(Saved data entries)
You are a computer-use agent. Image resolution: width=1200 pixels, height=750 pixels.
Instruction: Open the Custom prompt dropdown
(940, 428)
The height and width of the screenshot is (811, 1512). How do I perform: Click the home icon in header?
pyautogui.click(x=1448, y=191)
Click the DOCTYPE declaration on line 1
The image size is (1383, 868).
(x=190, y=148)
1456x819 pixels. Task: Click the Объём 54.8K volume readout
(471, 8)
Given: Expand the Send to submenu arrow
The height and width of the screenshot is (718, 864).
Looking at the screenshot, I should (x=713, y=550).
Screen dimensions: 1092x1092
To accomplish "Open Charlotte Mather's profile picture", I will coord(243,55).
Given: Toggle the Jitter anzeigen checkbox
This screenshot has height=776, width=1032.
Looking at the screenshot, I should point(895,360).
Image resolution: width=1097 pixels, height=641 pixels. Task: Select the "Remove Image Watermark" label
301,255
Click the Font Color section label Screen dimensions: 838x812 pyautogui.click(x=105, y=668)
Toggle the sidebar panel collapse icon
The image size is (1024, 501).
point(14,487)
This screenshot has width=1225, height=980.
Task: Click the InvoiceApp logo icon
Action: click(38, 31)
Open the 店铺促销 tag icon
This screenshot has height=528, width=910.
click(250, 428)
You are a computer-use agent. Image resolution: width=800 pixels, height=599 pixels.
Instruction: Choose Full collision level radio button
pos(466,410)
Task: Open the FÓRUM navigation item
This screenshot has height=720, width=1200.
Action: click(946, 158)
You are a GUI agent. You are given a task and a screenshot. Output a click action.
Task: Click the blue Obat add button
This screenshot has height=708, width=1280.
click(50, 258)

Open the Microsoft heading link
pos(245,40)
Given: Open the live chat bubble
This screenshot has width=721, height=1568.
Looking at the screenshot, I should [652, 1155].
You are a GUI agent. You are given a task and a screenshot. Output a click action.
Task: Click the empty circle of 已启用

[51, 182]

## Task prompt
Retype the entries above exactly, but only from the line containing "1456x819 pixels. Task: Click" through the line containing "Given: Open the live chat bubble", both included.

## Solution to the problem
1456x819 pixels. Task: Click the Объём 54.8K volume readout
(471, 8)
Given: Expand the Send to submenu arrow
The height and width of the screenshot is (718, 864).
Looking at the screenshot, I should (x=713, y=550).
Screen dimensions: 1092x1092
To accomplish "Open Charlotte Mather's profile picture", I will coord(243,55).
Given: Toggle the Jitter anzeigen checkbox
This screenshot has height=776, width=1032.
Looking at the screenshot, I should point(895,360).
Image resolution: width=1097 pixels, height=641 pixels. Task: Select the "Remove Image Watermark" label
301,255
Click the Font Color section label Screen dimensions: 838x812 pyautogui.click(x=105, y=668)
Toggle the sidebar panel collapse icon
The image size is (1024, 501).
point(14,487)
This screenshot has width=1225, height=980.
Task: Click the InvoiceApp logo icon
Action: click(38, 31)
Open the 店铺促销 tag icon
This screenshot has height=528, width=910.
click(250, 428)
You are a computer-use agent. Image resolution: width=800 pixels, height=599 pixels.
Instruction: Choose Full collision level radio button
pos(466,410)
Task: Open the FÓRUM navigation item
This screenshot has height=720, width=1200.
Action: click(946, 158)
You are a GUI agent. You are given a task and a screenshot. Output a click action.
Task: Click the blue Obat add button
This screenshot has height=708, width=1280.
click(50, 258)

Open the Microsoft heading link
pos(245,40)
Given: Open the live chat bubble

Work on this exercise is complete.